Doch trotz der solistischen Meisterleistungen eines jeden Bandmitglieds, bei denen jeder für sich sensibel und vielfältig ein beeindruckendes Eigenporträt präsentierte, lag der Hauptakzent des Ensembles auf dem klug organisierten und feinfühligen Zusammenspiel des Kollektivs. Berührender und intensiver kann erlebte Musik in dieser Form nicht sein. Ein fulminantes Resultat einer an sich egoistischen Idee Garbareks, ähnlich wie der Duke-Ellingtonsaxofonist Johnny Hodges, einen unverkennbaren eigenen Sound zu entwickeln, ein hochgestecktes Ziel, das primär für die magische Simplizität des „größten Hymnikers seit Coltrane“ verantwortlich ist.

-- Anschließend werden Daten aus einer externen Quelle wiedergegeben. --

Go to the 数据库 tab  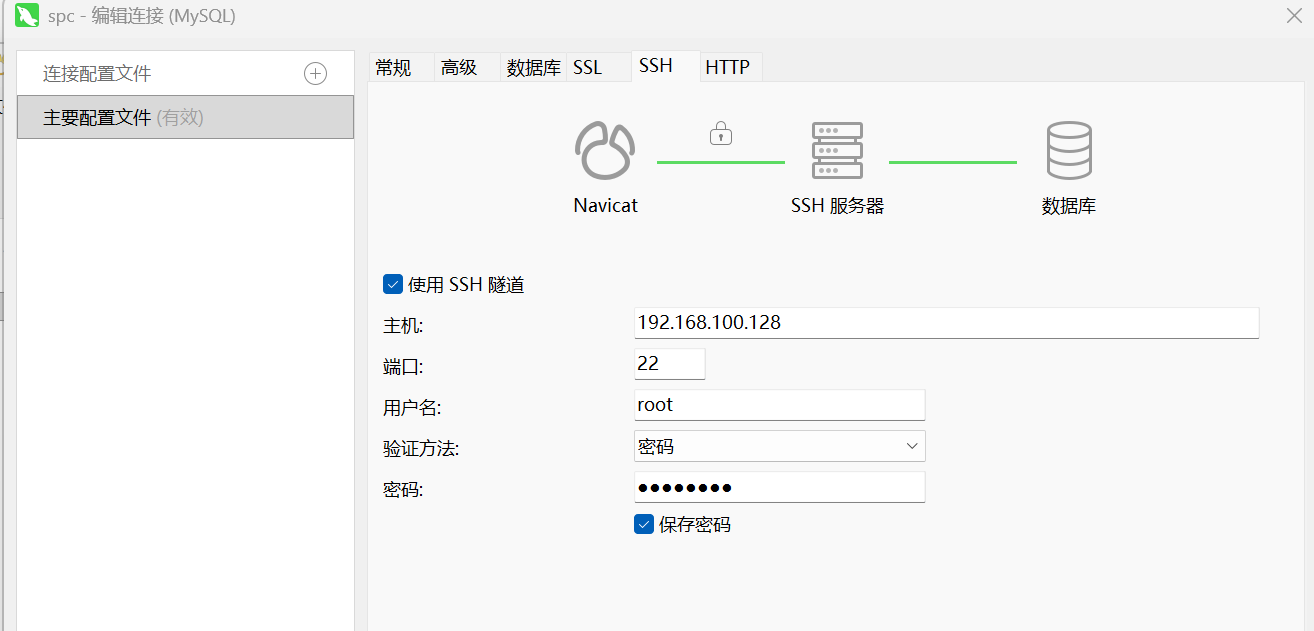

Nach der bis ins letzte Detail überzeugenden Performance dürfte selbst der letzte Garbarek-Skeptiker uneingeschränkten Gefallen an dieser schrankenlosen Musikaussage gefunden haben. Wer zudem noch die Gelegenheit genutzt hat, am Freitag die fantastische Solistin Veronika Eberle mit Mozarts 3. Violinkonzert und ein sich selbst übertreffendes „Orchestre Philharmonique du Luxembourg“ mit Bruckners Siebter zu erleben, kann auf ein unvergleichliches kulturelles Wochenende der höchsten Liga zurückblicken.